По психологическому содержанию выделяют в качестве патологи­ческого феномена и весьма продолжительные этапы жизни. Достаточно неопределённо выгладит понятие «вторая (новая) жизнь», заимствован­ное из-за рубежа, где его употребление, впрочем, мало заметно. Навер­ное, это станет откровением для академических психиатров, но факт остаётся фактом: очень многие люди уходят на пенсию (вынужденно или добровольно) и зачастую полностью или частично перестают ин­тересоваться прежней профессией, уделяя основное внимание внукам, приусадебному хозяйству, здоровью и пр.; это вторая жизнь (в новых условиях). Психическое или соматическое заболевание также создаёт новые условия жизни, будь то в рамках бредовой системы или тревож­ного реагирования на изменения в состоянии здоровья. Патологич­ны расстройства, а обусловленное ими изменение микросоциального функционирования лишь подтверждает их наличие или позволяет их обнаружить, но не является дополнительным и самостоятельным пато­логическим феноменом.

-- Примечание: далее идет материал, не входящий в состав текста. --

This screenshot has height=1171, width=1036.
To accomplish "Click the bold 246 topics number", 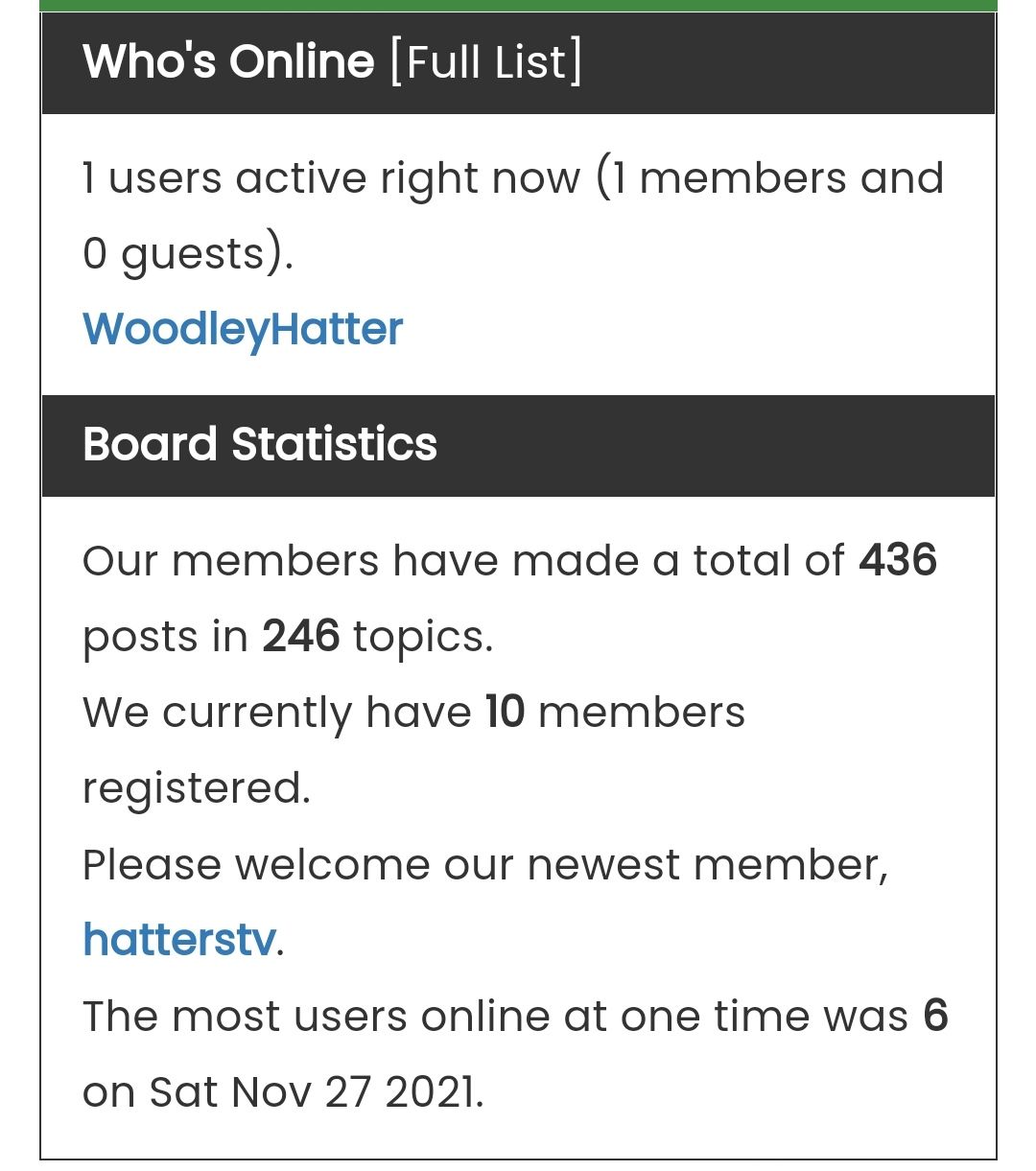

При обсуждении психопатологических категорий желательно избе­гать ненужного усложнения терминологии. К сожалению, иногда обнаруживается склонность уподобляться тем гоголевским дамам, кото­рые вместо «высморкаться» говорили «обойтись посредством носового платка». Так и у нас, вместо сонливости и обжорства речь идёт об «ам­плификации соматочувственных влечений» (будто бы существуют бес­чувственные влечения). Если принять этот термин, то логично было бы причислить бессонницу к «диминюции» «соматочувственных влече­ний», но здесь почему-то говорят об их «отчуждении», хотя в психи­атрии под отчуждением принято понимать вариант деперсонализации.

Психиатрические термины порой имеют литературный уклон. Некоторые из них весьма точны (например, «стоячие обороты»). Другие менее определённы. Например, подразумевает ли «монотонная актив­ность» только эмоциональное однообразие или ещё и особую настой­чивость в какой-то деятельности? Третьи указывают на конгломерат яв­лений, набор которых может быть разным. Например, «фершробены» («чудаки») обнаруживают некритичность, которая может сочетаться с кататоническими особенностями моторики, сверхценностями неле­пого содержания, приподнятым аффектом или ритуализированным вследствие фобий поведением. «Литературные» термины также могут представлять собой ложную, условную и неоднозначную симптомати­ку. Например, всё, что говорилось о сверхценностях, относится и к та­кому их варианту, как «метафизическая интоксикация» (идёт ли речь только об увлечении или оно следует за гипоманиакальным аффектом, выявляется ли при этом когнитивный дефицит или недостаточная про­дуктивность обусловлена только связанной с гипоманией разбросан­ностью и поверхностностью в философских занятиях)/

Разумеется, проведенное обсуждение психопатологических про­блем психиатрической науки и практики ни в коей мере не ставит под сомнение важность проводившихся клинических исследований и на­копленного опыта. Оно лишь призывает к повышению точности ис­пользуемых понятий, что позволяет сформировать более адекватные представления о сущности психической патологии. Ложная, условная, искажённо понимаемая и неоднозначная симптоматика может обращать на себя внимание окружающих раньше, чем безусловная (базисная), и, соответственно, служить основанием для обращения (первичного или очередного) к психиатру, задача которого — разобраться, идёт ли речь о психологической особенности или о психической патологии и какой именно. В этом состоит её практическое значение.